**WORK INSTRUCTIONS:**
Retype all of the data. Every line must match exactly.

|---|

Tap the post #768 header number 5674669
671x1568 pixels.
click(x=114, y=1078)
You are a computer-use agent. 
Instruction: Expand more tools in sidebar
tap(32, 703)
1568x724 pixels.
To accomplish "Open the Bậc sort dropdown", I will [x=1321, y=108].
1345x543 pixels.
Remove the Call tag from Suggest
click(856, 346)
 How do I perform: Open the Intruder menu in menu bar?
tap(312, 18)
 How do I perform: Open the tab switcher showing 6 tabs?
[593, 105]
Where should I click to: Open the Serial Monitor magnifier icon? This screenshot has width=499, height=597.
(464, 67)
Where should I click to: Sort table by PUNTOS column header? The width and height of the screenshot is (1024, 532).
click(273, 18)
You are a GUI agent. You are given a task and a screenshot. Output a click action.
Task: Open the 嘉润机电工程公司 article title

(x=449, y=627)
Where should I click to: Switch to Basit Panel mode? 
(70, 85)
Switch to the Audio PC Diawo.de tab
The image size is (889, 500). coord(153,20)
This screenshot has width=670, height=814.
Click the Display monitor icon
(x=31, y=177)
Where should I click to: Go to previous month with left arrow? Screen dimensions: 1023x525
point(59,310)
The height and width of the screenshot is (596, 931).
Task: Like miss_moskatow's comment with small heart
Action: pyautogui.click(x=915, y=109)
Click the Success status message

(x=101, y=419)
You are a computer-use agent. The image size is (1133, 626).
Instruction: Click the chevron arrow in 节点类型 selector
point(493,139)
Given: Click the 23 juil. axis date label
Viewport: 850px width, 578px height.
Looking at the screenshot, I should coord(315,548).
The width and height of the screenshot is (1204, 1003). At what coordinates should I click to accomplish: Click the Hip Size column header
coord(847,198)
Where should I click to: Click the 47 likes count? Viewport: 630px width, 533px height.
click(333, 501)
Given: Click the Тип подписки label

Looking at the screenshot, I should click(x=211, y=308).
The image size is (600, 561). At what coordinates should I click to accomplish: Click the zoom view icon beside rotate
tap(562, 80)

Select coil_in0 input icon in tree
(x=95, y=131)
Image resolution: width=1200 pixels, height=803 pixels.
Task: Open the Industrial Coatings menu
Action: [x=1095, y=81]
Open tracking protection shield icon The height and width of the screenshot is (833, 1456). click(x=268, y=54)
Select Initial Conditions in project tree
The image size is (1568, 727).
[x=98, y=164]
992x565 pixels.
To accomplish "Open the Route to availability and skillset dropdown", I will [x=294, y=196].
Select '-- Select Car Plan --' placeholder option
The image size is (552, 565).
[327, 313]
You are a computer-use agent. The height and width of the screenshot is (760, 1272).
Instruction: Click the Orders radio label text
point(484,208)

|---|

**EXERCISE RESPONSE:**
Tap the post #768 header number 5674669
671x1568 pixels.
click(x=114, y=1078)
You are a computer-use agent. 
Instruction: Expand more tools in sidebar
tap(32, 703)
1568x724 pixels.
To accomplish "Open the Bậc sort dropdown", I will [x=1321, y=108].
1345x543 pixels.
Remove the Call tag from Suggest
click(856, 346)
 How do I perform: Open the Intruder menu in menu bar?
tap(312, 18)
 How do I perform: Open the tab switcher showing 6 tabs?
[593, 105]
Where should I click to: Open the Serial Monitor magnifier icon? This screenshot has width=499, height=597.
(464, 67)
Where should I click to: Sort table by PUNTOS column header? The width and height of the screenshot is (1024, 532).
click(273, 18)
You are a GUI agent. You are given a task and a screenshot. Output a click action.
Task: Open the 嘉润机电工程公司 article title

(x=449, y=627)
Where should I click to: Switch to Basit Panel mode? 
(70, 85)
Switch to the Audio PC Diawo.de tab
The image size is (889, 500). coord(153,20)
This screenshot has width=670, height=814.
Click the Display monitor icon
(x=31, y=177)
Where should I click to: Go to previous month with left arrow? Screen dimensions: 1023x525
point(59,310)
The height and width of the screenshot is (596, 931).
Task: Like miss_moskatow's comment with small heart
Action: pyautogui.click(x=915, y=109)
Click the Success status message

(x=101, y=419)
You are a computer-use agent. The image size is (1133, 626).
Instruction: Click the chevron arrow in 节点类型 selector
point(493,139)
Given: Click the 23 juil. axis date label
Viewport: 850px width, 578px height.
Looking at the screenshot, I should coord(315,548).
The width and height of the screenshot is (1204, 1003). At what coordinates should I click to accomplish: Click the Hip Size column header
coord(847,198)
Where should I click to: Click the 47 likes count? Viewport: 630px width, 533px height.
click(333, 501)
Given: Click the Тип подписки label

Looking at the screenshot, I should click(x=211, y=308).
The image size is (600, 561). At what coordinates should I click to accomplish: Click the zoom view icon beside rotate
tap(562, 80)

Select coil_in0 input icon in tree
(x=95, y=131)
Image resolution: width=1200 pixels, height=803 pixels.
Task: Open the Industrial Coatings menu
Action: [x=1095, y=81]
Open tracking protection shield icon The height and width of the screenshot is (833, 1456). click(x=268, y=54)
Select Initial Conditions in project tree
The image size is (1568, 727).
[x=98, y=164]
992x565 pixels.
To accomplish "Open the Route to availability and skillset dropdown", I will [x=294, y=196].
Select '-- Select Car Plan --' placeholder option
The image size is (552, 565).
[327, 313]
You are a computer-use agent. The height and width of the screenshot is (760, 1272).
Instruction: Click the Orders radio label text
point(484,208)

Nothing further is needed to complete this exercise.